Бек сердито хмурится. Он бросает ожерелье в снег.
— Ты моя пара…
— Нет, это не так, — прерываю я его. — Мы никогда не резонировали. И вряд ли когда-нибудь будем. Нас с тобой ничего не связывает, кроме общего жилья и чувств, да и их уже нет.
— Ты ведешь себя невыносимо, — рычит он, угрожающе надвигаясь. — Это еще один из ваших, мне непонятных, человеческих ритуалов? Ты говоришь это, чтобы меня разозлить?
Я отказываюсь отступать. Он может рычать и доставать меня, сколько угодно, но я не собираюсь к нему возвращаться.

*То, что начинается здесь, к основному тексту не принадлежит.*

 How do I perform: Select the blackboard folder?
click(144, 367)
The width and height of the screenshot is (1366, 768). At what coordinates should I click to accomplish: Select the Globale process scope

— Бек, я с тобой пыталась быть вежливой. Мы по-прежнему остаемся частью одного и того же племени, и это не меняется. Просто мне больше не хочется быть грелкой твоих шкур, понимаешь? Давай будем честны друг с другом. Ты ведь тоже меня не хочешь. Я тебя раздражаю. Ты считаешь меня бесполезной и ни на что не годной. Ты терпеть не можешь, когда я плачу. У тебя целый список того, что я делаю, что тебя бесит. Мне кажется, что потерять меня тебе не хочется просто из-за того, что иметь пару — это своего рода дело гордости. Но мы и правда не подходим друг другу, поверь. — Божечки, я говорю так много, что звучу прямо как Джоси. — Неужели мы не можем просто согласиться расстаться как друзья и все это не усложнять?
— Я тебе не друг! — злится Бек. — Я твоя пара, а ты — моя, — он прижимается еще ближе, практически придавив меня к стене скалы. Мое сердце начинает дико биться, и меня поглощает беспокойство. Бек наклоняется…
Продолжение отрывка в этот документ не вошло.